Tic tic tic, the needle moves up and down powerfully and effortlessly. The stitch is perfect–even and balanced–the upper and lower threads grabbing hold of one another, hands held in a tiny dot on the fabric’s surface.

I am alone in our workroom. An old Sunday School classroom, concrete block walls painted terra cotta, stenciled words of hope and love scattered as if splashed from student’s hearts. The windows were new last summer. The one I’ve cracked open lets in a cool damp breeze signaling rain on its way. Voices and cars punctuate the moving branches. I feel at home.

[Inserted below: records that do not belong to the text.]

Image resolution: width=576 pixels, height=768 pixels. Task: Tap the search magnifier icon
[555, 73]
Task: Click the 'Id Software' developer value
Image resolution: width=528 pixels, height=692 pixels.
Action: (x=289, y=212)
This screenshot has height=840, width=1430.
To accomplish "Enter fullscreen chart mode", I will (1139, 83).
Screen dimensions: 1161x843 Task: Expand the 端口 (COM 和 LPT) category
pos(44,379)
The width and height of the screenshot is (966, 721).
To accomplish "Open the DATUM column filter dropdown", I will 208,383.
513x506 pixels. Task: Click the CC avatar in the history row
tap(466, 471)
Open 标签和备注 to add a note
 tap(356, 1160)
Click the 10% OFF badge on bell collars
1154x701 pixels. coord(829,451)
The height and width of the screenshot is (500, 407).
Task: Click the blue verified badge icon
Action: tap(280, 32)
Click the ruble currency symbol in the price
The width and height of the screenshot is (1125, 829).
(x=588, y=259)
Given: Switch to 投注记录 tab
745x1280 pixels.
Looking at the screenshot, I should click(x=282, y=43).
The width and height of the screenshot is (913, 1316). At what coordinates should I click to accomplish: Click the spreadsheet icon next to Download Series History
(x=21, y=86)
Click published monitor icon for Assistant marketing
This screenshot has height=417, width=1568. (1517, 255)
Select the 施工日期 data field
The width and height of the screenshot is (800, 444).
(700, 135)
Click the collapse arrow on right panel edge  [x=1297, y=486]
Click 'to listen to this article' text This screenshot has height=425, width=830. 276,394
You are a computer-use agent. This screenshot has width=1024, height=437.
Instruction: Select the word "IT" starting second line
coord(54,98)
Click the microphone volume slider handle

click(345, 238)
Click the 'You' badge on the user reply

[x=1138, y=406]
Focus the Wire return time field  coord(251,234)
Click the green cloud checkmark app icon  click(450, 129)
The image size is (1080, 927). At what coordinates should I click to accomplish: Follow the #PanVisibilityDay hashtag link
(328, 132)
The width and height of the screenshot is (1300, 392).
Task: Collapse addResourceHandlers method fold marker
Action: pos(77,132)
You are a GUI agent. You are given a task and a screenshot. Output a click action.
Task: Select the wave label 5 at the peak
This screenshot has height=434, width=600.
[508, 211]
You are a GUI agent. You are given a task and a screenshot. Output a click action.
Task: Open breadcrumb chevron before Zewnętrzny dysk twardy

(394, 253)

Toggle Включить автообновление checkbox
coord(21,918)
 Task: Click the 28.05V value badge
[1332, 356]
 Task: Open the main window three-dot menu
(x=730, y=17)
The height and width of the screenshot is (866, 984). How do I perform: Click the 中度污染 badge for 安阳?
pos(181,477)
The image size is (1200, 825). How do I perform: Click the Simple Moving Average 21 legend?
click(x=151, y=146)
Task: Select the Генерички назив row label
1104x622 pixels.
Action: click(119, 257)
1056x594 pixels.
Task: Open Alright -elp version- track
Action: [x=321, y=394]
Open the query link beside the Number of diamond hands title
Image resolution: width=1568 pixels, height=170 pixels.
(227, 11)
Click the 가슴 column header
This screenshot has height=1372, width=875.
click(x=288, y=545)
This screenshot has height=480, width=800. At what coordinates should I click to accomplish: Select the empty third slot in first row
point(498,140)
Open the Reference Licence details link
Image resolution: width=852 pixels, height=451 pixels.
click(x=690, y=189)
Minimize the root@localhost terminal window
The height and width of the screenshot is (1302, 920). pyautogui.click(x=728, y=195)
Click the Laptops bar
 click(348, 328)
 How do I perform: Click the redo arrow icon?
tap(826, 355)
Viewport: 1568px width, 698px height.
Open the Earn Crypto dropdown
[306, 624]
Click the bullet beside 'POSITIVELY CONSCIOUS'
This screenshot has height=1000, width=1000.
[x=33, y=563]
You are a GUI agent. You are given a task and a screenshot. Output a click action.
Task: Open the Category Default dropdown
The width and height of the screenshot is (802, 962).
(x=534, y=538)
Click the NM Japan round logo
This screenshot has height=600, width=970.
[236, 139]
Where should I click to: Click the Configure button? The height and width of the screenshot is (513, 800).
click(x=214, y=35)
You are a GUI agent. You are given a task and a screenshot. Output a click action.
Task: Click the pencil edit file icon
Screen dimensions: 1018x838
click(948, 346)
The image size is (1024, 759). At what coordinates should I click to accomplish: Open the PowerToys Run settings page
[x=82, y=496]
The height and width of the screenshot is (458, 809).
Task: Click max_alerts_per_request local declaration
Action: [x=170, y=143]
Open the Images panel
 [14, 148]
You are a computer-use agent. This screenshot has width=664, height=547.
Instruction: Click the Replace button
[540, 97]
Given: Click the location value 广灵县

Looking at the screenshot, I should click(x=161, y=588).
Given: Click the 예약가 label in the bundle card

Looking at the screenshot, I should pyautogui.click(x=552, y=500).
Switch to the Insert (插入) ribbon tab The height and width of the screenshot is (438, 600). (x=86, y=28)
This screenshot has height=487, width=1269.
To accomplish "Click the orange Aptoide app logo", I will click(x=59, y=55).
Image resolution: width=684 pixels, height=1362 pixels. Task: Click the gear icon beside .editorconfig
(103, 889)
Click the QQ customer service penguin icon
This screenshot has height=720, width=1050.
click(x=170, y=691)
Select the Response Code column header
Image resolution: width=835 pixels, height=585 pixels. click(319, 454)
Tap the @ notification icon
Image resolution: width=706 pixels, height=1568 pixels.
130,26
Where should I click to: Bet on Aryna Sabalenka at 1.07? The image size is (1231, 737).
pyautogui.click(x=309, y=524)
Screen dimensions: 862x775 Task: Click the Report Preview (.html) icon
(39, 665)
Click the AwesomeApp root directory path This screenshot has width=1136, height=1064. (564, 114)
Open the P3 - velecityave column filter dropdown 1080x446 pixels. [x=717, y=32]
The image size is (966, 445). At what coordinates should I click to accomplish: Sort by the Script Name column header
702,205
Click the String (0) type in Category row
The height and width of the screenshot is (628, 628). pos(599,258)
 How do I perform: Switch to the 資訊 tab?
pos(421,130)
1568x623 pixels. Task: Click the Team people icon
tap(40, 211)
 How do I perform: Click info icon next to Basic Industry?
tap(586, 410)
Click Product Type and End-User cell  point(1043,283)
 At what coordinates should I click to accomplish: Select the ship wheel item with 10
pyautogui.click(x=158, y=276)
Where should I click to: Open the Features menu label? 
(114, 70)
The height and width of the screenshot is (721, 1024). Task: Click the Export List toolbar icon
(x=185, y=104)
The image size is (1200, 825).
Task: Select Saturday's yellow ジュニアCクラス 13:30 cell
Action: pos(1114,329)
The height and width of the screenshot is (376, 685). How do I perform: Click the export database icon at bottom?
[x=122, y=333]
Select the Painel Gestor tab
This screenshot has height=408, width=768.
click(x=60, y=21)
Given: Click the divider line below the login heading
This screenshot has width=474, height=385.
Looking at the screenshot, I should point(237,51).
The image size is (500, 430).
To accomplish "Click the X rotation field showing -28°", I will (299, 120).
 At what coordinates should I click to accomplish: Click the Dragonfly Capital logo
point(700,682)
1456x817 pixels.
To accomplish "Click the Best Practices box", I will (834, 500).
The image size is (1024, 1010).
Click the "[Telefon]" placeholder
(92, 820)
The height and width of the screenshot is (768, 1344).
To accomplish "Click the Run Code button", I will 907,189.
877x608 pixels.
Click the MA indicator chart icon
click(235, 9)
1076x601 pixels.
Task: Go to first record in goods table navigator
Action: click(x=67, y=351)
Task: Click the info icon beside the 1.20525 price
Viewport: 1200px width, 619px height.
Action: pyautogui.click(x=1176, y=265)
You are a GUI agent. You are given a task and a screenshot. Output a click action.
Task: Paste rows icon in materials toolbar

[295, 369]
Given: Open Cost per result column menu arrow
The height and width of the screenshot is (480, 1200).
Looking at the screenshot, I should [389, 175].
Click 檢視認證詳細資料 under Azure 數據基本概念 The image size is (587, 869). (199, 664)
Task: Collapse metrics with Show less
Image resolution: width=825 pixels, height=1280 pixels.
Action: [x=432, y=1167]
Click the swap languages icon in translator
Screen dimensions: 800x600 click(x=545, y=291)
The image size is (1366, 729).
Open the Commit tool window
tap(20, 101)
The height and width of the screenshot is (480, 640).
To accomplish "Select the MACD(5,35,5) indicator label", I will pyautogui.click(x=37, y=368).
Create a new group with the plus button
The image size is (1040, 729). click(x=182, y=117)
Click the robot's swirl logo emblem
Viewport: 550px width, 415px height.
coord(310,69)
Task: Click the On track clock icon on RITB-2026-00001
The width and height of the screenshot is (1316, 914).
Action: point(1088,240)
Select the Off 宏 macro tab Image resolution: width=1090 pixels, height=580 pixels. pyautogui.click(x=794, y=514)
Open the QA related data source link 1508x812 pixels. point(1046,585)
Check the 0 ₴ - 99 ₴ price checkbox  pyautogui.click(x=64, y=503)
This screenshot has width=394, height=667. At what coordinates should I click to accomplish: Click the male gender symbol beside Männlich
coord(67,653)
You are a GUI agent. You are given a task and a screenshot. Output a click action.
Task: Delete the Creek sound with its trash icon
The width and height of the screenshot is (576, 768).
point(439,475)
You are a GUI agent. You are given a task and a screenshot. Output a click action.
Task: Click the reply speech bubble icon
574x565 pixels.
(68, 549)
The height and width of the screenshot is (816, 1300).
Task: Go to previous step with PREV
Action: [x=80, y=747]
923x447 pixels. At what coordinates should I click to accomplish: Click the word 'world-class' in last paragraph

The old Viking before me is surprisingly nimble. A Swedish gem, it is heavy and precise. These older ones sometimes arrive seized up but not this beauty. She clicks and whirs reassuringly, each stitch proving her worth.

When it’s time to test the buttonhole, my momentum slows. I am not familiar enough to know the proper settings, how to arrange the dials to unlock the code to stitch the buttonhole’s legs, its bar tack top and bottom. I search for a manual and there, in the orange striped pocket in this Viking’s suitcase, I find it. Tiny tabs like fringe feather from its pages with notes, guides made and used by the original owner to find help quickly. Opening to the page marked “buttonholes” I find more notes. Lovely cursive, in pencil, further tweaks to the stitch.

And I pause, my hands resting on the machine as if on the shoulders of the one who used it before. She who oiled it, loved it, lifted her creations to inspect, made notes as she worked. She who eventually let it go. “Well,” I whisper, “you are well loved.

Sewing machines carry our stories, our history, tales of events and people and the garments they wore. Letting go of a sewing machine is giving away a book we’ve read again and again…

…but then the story continues. The machine becomes a part of another life, another story. This Viking will travel to Mississippi where women in prison will make reusable sanitary napkin kits to give away. These kits will empower girls typically ostracized during their cycle. No more. The gift of these kits will allow them to attend school without pause.

And the women serving time will be reminded that they have something to give. That everyone has something to give. Hands join around a tool, through time and cultures. Godspeed little sewing machine.